Long-CLIP

This repository is the official implementation of Long-CLIP

Long-CLIP: Unlocking the Long-Text Capability of CLIP
Beichen Zhang, Pan Zhang, Xiaoyi Dong, Yuhang Zang, Jiaqi Wang

💡 Highlights

🔥 Long Input length Increase the maximum input length of CLIP from 77 to 248.
🔥 Strong Performace Improve the R@5 of long-caption text-image retrieval by 20% and traditional text-image retrieval by 6%.
🔥 Plug-in and play Can be directly applied in any work that requires long-text capability.

📜 News

🚀 [2024/7/3] Our paper has been accepted by ECCV2024.

🚀 [2024/7/3] We release the code of using Long-CLIP in SDXL. For detailed information, you may refer to SDXL/SDXL.md.

🚀 [2024/5/21] We update the paper and checkpoints after fixing the bug in DDP and add results in Urban-1k.
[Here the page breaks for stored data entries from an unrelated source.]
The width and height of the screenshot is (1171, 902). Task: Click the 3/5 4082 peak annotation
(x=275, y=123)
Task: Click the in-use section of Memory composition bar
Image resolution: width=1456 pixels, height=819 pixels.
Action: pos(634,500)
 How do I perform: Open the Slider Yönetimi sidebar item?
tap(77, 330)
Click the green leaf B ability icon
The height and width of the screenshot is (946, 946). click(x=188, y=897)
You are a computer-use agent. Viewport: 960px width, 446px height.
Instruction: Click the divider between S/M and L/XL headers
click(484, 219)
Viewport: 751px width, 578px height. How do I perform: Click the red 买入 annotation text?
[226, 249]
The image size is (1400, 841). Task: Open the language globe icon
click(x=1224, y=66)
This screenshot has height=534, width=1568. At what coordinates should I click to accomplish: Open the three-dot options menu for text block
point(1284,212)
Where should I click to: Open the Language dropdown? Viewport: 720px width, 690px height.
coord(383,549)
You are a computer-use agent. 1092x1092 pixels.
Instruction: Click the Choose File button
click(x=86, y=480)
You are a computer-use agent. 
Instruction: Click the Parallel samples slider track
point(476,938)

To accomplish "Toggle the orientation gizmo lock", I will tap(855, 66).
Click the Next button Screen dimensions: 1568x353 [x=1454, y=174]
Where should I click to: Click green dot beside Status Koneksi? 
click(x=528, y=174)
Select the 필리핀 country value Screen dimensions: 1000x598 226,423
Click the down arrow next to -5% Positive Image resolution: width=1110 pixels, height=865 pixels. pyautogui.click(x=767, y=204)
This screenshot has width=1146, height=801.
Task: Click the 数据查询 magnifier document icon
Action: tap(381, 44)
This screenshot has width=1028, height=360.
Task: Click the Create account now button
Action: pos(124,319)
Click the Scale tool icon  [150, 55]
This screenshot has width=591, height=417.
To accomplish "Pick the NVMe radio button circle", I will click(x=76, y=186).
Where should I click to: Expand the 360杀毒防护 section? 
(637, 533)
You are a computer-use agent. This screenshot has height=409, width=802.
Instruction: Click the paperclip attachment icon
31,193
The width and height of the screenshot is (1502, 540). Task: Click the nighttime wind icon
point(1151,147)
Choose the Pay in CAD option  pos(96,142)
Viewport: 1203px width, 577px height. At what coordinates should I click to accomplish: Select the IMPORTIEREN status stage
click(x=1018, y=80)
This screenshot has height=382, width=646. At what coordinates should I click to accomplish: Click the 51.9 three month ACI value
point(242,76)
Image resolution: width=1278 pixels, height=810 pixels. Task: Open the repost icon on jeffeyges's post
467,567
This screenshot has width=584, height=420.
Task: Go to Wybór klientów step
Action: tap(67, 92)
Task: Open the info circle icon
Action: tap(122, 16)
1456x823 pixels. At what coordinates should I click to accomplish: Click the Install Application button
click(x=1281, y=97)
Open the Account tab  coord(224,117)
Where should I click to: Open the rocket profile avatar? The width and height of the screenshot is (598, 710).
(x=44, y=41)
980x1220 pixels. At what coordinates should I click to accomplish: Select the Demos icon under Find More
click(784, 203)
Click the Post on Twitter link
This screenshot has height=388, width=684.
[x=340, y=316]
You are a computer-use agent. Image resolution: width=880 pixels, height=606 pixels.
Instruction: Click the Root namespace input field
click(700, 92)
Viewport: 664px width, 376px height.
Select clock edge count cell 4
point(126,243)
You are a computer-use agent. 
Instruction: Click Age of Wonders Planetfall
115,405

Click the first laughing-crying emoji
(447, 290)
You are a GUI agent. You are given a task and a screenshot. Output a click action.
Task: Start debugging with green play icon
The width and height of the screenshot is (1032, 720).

Special thanks to @MajorDavidZhang for finding and refining this bug in DDP! Now the fine-tuning only takes 0.5 hours on 8 GPUs!

🚀 [2024/5/21] Urban-1k: a scaling-up version of Urban-200 dataset in the paper has been released at this page.

🚀 [2024/4/1] The training code is released!

🚀 [2024/3/25] The Inference code and models (LongCLIP-B and LongCLIP-L) are released!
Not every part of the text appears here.